The Games We Play

The Games We Play

A repository of reports on the Wednesday night sessions of the club and anything else related to the club or boardgaming in general, which may be of interest to anyone who may be passing by.

Friday, 21 December 2012

Merry Xmas

Just a note that as next Wednesday is Boxing Day, there won't be a club meeting, I'll be posting my usual summary at some time in the near future, but in the meantime, here's a listing of the games we played over the year.

Here's wishing anyone reading this a Merry Xmas & Happy New Year.

Thursday, 13 December 2012

The Mayan Calendar - it really is the End of the World (but at least it’s not World Without End…).

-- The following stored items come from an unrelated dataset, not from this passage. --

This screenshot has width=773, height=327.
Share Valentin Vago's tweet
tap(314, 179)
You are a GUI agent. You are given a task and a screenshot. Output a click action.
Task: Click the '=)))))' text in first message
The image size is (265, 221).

Okay - let me state straight away that I think Tzolk’in is, in all probability, an excellent game. I love worker placement; I love bits that interact; I love difficult decisions in games… I had, to a point, a really good time playing it. … However, I have issues with the game, most of which are not to do with the game itself, but more to do with how I operate.

 Tzolk’in, if you haven’t heard of it, is a game based on quite thorough research of the Maya Calendar, its Long Cycle, Short Cycle and the various periods which make up those (I’d be interested to know if the different cogs have numbers of teeth which equate to the various short periods which make up the numerous elements, but as I couldn’t remember what those period numbers were, I couldn’t check).

In essence, it’s a worker placement game (yay!, my favourite (not joking)), but with a twist: the main mechanism consists of a series of interlocking cogs which are an active part of the board. By active, I mean that the board itself affects your decision making, and it will change, not necessarily to your liking, dependent on player actions. For the most part, you could regard the board action as predictable, but you can’t guarantee it.

 On their turn, players have one choice: place workers and pay the cost for placement; or remove workers and receive the benefit which results from their board positions. Players may not combine placement and removal - it is either/or, in a similar fashion to The Manhattan Project. The number of actions is limited by how many workers the player chooses to place or remove and, in the case of placement, whether the player has enough food to pay for the placement.

 Once each player has taken their actions the turn has one last phase, which is for the interlocking wheels to rotate, thus moving all the workers to new spots where you may or may not like the benefits.

Now, I don’t want to spend too much time describing how the game works because there’s far too much going on in this game (FAR too much) for me to describe it adequately in less time than the game plays. (Maybe you can do that, but I can’t, or am not willing to. If you know me, you know what I mean and shall be thankful; or if you’re just browsing this, then you have to take it as read that, really, this is the easier option and you can all thank whatever god you pray to, or just shrug your shoulders and live-and-let-live.) Instead, try to imagine someone making a design decision to combine Caylus with Mousetrap (slightly facetious of me) and a funky mechanical version of the card-shifting function in Through the Ages… but you only get cards for which you have placed a worker on a previous turn…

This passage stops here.